**Task details:** Rewrite the items below as a numbered list with one line per entry and no blank lines. Leave the pictures out of your answer.
— START Given entries —
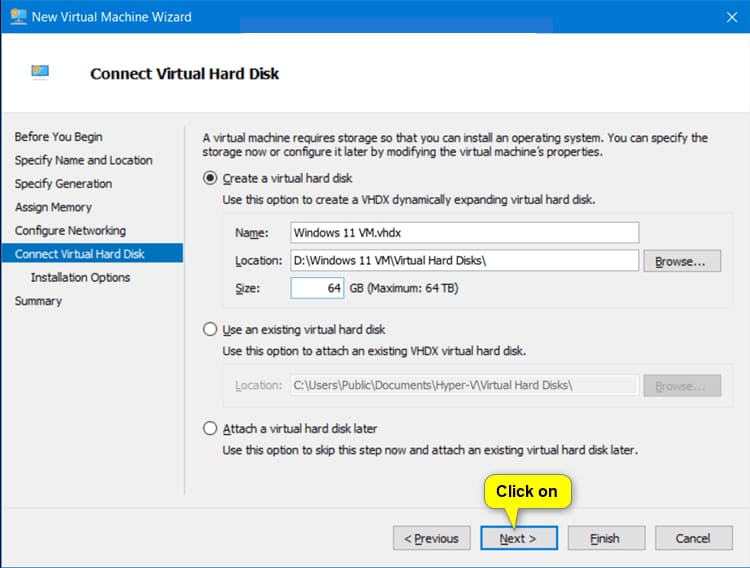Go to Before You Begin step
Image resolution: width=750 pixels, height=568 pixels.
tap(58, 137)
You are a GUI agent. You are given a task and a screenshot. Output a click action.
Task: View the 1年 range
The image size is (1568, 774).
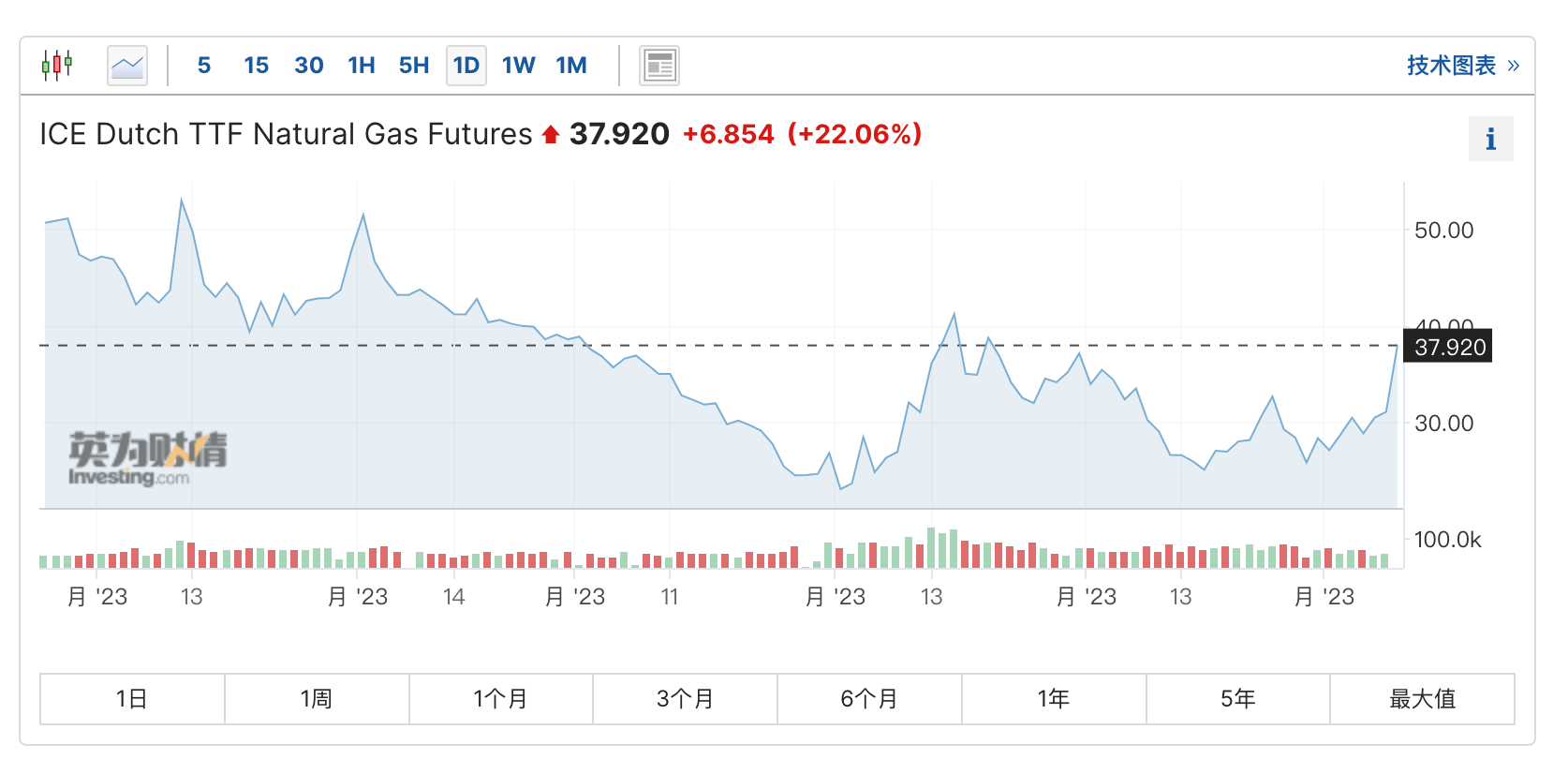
— END Given entries —
**Correct answer:**
1. Go to Before You Begin step
2. Image resolution: width=750 pixels, height=568 pixels.
3. tap(58, 137)
4. You are a GUI agent. You are given a task and a screenshot. Output a click action.
5. Task: View the 1年 range
6. The image size is (1568, 774).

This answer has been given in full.